“It’s the small things that will make you successful.” The Great Khali
Many of us are caught up in our need to drastically change ourselves, others or our lives. We believe that only supreme efforts on our parts will make the changes we want to achieve.
We also believe that we need to change almost everything about ourselves and our circumstances, and as quickly as possible. As a result, we feel so overwhelmed that we give up even before we start.
But what we don’t realize is that one small, even subtle shift in our choices and behavior can achieve surprising results.
Additionally we don’t recognize that small changes can create an unstoppable momentum toward the deeper changes that we desire.

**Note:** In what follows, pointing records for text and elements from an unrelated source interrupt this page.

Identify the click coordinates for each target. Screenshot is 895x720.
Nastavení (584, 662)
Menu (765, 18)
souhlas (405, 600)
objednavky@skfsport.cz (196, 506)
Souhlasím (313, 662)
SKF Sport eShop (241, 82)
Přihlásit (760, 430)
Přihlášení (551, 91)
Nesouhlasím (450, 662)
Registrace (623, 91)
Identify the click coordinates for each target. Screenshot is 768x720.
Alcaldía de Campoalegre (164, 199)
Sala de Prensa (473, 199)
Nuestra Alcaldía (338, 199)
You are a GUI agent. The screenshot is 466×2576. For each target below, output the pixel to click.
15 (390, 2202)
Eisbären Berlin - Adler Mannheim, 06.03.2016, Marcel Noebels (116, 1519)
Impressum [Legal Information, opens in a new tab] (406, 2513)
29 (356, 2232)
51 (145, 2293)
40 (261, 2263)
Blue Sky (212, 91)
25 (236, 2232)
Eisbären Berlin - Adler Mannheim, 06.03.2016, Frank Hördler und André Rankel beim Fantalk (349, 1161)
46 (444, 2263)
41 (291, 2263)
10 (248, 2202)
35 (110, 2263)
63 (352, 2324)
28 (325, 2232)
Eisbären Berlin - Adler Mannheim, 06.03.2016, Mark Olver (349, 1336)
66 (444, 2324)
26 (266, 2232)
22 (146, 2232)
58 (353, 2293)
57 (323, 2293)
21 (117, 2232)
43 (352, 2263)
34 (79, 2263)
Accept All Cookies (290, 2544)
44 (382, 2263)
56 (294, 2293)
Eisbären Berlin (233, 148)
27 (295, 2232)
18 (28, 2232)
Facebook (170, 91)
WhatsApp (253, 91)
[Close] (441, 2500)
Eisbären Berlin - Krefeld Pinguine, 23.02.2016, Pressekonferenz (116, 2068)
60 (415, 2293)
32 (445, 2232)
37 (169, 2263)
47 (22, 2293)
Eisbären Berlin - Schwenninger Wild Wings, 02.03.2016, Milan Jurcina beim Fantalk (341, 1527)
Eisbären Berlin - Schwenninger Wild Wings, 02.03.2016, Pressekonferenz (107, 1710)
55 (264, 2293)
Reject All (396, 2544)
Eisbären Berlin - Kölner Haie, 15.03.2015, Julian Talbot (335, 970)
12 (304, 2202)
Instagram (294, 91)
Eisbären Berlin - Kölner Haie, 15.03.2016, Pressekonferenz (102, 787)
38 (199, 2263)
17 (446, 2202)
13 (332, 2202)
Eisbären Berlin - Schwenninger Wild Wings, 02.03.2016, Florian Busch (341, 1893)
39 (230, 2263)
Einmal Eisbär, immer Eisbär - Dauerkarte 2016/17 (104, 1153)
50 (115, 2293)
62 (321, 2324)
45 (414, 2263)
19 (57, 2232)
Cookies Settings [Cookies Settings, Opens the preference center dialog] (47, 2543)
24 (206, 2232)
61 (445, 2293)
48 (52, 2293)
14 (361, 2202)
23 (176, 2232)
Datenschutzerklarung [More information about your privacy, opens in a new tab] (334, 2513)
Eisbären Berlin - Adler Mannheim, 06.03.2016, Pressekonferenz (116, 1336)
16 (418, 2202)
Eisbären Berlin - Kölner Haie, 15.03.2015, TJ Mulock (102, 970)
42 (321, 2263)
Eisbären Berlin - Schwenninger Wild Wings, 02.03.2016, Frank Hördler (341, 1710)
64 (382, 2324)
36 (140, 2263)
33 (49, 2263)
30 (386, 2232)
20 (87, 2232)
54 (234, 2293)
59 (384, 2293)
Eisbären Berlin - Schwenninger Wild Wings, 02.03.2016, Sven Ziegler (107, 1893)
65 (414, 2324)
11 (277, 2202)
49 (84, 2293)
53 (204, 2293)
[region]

Small Changes — Two Stories
Story One
“Great things are done by a series of small things brought together.” Vincent Van Gogh
Marnie has always been a radical change artiste. Her motivation for radical change has been her lack of satisfaction with who she is and what she has accomplished in her life. She believes that the only way to deal with her discontent is to make major changes in her circumstances by changing relationships, cities and jobs. Her belief is that these far-reaching changes would somehow fix her. However any fulfillment derived from her drastic changes are short-lived. After a period of hope, even excitement, at the change she made, the “old ennui” returns. What her therapist suggests is that she try to approach her situation differently, firstly by calling time-out any further big changes, and then by making one or two small adjustments in her current situation. To begin with she will focus on her attitude toward her work (see her job as an opportunity to learn new skills) and then implement one concrete small action that she can take to support that attitudinal change (volunteer to serve on a worked-based committee). Post these small changes, she finds that she is experiencing less discontent. She is also feeling something quite new — pride in what she’s accomplished thus far.
Story Two
“Little drops of water make the mighty ocean.” Julia Carney
Gill’s son, Chaz, an active alcoholic, routinely verbally abuses Gill especially when he is “in his cups”. Chaz’s words and behavior have greatly upset Gill, even though he knows that what Chaz says and does is triggered by his drinking. Gill now accepts that he cannot change Chaz or his addiction, so he has decided, with support of a recovery group, to change how he responds to Chaz. Specifically, when his son goes on an offensive rant, Gill has decided to either ignore him or gently depart the room. Only when Chaz is sober and reasonable does Gill gives Chaz his time and attention. These small changes have created huge results. His son’s tirades have decreased because Gill is no longer negatively reinforcing them by reacting and responding with hurt and anger. Gill is now considering other ways he can take the focus off his son and place it where it belongs: on himself and the changes he can make to improve his own life, despite his son’s drinking.
How Small Changes Work
“Sometimes the smallest step in the right direction ends up being the biggest step of your life.” Naeem Callaway
Of course, nothing is absolutely certain, but small changes increase the possibility of deeper transformation, because, for the change-maker, one small change…
- Lays the groundwork for potentially greater changes to take place.
- Opens the eyes to new possibilities never before considered.
- Builds confidence and strength – mental, physical and spiritual.
- Provides an opportunity to build new skills and abilities.
All of that being said, not all small changes need to lead to more and more change. One or two small changes, well-executed, may be enough to get the job done.